%%
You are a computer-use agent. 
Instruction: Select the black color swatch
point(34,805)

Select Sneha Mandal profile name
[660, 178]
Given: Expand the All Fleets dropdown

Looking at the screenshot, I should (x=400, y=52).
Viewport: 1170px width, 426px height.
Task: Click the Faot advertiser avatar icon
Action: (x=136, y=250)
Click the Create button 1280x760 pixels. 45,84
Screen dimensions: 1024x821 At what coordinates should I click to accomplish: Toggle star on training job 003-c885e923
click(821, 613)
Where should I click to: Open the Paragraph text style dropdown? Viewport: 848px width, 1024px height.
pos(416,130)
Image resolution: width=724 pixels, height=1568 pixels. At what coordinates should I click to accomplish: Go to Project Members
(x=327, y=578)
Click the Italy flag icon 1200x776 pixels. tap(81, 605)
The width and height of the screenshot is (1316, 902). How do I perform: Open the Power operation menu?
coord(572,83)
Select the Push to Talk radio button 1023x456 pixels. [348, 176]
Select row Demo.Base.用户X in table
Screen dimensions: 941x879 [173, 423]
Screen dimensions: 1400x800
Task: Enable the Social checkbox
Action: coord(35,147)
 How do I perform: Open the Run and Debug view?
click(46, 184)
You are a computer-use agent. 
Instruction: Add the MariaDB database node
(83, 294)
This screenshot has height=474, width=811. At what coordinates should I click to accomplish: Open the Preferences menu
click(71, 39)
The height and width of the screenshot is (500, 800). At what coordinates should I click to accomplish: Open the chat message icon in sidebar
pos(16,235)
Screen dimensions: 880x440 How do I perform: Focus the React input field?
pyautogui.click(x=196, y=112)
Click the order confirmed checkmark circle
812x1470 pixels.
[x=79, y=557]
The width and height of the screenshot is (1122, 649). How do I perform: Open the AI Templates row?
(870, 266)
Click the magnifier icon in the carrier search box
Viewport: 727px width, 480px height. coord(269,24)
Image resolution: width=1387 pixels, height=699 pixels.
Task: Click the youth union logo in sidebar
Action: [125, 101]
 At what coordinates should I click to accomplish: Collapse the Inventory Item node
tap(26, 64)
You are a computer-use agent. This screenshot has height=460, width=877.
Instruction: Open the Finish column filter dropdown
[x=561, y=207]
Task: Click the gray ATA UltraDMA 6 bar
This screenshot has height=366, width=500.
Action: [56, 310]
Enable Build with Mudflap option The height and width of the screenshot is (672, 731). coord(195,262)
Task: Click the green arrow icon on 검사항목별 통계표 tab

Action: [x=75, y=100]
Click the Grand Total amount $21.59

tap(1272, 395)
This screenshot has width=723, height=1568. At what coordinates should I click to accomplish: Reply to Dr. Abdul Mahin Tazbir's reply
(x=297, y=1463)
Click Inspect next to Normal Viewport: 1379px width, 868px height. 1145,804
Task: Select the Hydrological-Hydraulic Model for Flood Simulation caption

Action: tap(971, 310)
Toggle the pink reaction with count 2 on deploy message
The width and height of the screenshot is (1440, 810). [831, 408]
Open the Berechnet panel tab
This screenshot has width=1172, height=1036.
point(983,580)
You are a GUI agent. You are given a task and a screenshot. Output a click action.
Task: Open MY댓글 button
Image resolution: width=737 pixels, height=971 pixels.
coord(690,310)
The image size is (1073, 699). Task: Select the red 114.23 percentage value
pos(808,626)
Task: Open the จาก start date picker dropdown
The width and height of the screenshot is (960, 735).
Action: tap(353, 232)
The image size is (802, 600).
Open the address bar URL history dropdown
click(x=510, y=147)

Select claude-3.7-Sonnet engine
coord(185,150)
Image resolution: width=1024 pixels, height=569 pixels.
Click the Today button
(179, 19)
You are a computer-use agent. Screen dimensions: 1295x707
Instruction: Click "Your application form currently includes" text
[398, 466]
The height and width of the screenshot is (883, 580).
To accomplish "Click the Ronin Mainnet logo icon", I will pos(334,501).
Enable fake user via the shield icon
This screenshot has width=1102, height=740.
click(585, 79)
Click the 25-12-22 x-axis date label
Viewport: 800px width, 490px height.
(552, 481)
%%
** Task brief **
In the entries, some lines may contain the word "computer". Give how many do, as a number by itself.

** Output of the task **
4